Jian forced a short laugh. "Nah. Just asking."
But the truth sat heavy and unspoken: he wasn't asking for any practical reason. He wanted evidence. Proof that the boy who'd dismantled five older students without raising his voice was sitting in homeroom right now, doodling in margins like always. Proof that the alley version of Wei and the classroom version were the same person. Proof that last night hadn't cracked something open that couldn't be closed again.
The first bell rang.
Chairs scraped. Books thumped onto desks. Teacher Lin entered with her steel thermos and her perpetually tight ponytail, already launching into roll call before everyone was seated.
Wei's desk—the one in the back row beside the window—remained empty.
Jian tried not to stare at it. Tried not to flick his gaze to the sliding door every time footsteps echoed in the corridor. Tried not to imagine Wei limping, bruised, exhausted from whatever came after the fight.
Teacher Lin's chalk tapped the blackboard in steady rhythm. Students bent over notebooks. Jian stared at the blank page in front of him and saw nothing but the memory of blood on concrete.
His knee bounced under the desk. His fingers drummed an uneven pattern against his thigh. Every hallway sound made his head snap toward the door—then jerk away just as fast, cheeks burning with something like shame.

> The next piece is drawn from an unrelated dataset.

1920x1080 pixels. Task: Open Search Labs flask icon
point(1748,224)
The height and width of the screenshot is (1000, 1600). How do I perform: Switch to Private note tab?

He told himself it wasn't worry. He told himself it wasn't obsession. He told himself he just wanted to make sure Wei hadn't gotten suspended, or hurt worse than he let on, or—
He told himself too many lies.
A soft knock at the door.
It slid open.
And there he was.
Wei stepped inside with the same quiet, unhurried posture he always carried—spine straight, shoulders relaxed, dark hair slightly mussed from the morning wind. His uniform was neat except for the collar he never quite bothered to fold properly. No visible bruises. No split lip. No shadow under his eyes.
He looked… normal. Utterly, infuriatingly ordinary. Too calm.
Jian's breath snagged in his throat.
Wei bowed slightly toward the front.
"Sorry, I'm late."
The voice was soft. Polite. Almost gentle. The same tone he used when answering roll call or handing in homework.
The class barely registered it—Wei was background noise most days—but Jian felt something sharp twist behind his sternum.
He searched Wei's face for evidence: a faint purple shadow along the jaw, a scab at the corner of the mouth, even a slight wince when he moved.
Nothing.
Wei walked down the aisle without hesitation. No limp. No stiffness. No protective hunch. He passed Jian's desk—close enough that Jian caught the faint scent of winter air and laundry detergent—and didn't glance sideways. Not even for a fraction of a second.
He sat. Pulled out a black pen. Opened his notebook to a fresh page.
As though the night before had never happened. As though the blood, the slaps, the cold threat had been erased like chalk from a board. As though Jian—standing ten meters away in the alley shadows—hadn't existed at all.
Teacher Lin resumed without comment. Chalk scratched. Pens moved. Whispers drifted under desks.
Jian stared at the back of Wei's head.
At the slight, even rise and fall of his shoulders with each breath. At the neat line where hair met neck. At the calm curve of his ear.
And beneath it all, Jian saw the overlay: the same boy gripping a collar, palm cracking against bone, voice dropping to something lethal and low
Everything. Jian remembered everything.
But Wei?
Wei sat there behaving as if the violence had been a minor inconvenience—a spilled drink, a missed bus—already forgotten.
Jian's fingers tightened around his pen until the plastic creaked.
Who are you? What are you made of? How can you walk into morning looking untouched after something like that?
A cold, quiet realization settled into his chest like frost:
He wasn't simply watching Wei anymore.
He was studying him. Dissecting him. Trying to crack the code of a boy who could contain violence and calm in the same heartbeat, who could shed blood one night and wear perfect composure the next.
Trying to understand the person who had walked out of an alley storm and straight into ordinary daylight—without ever once looking back.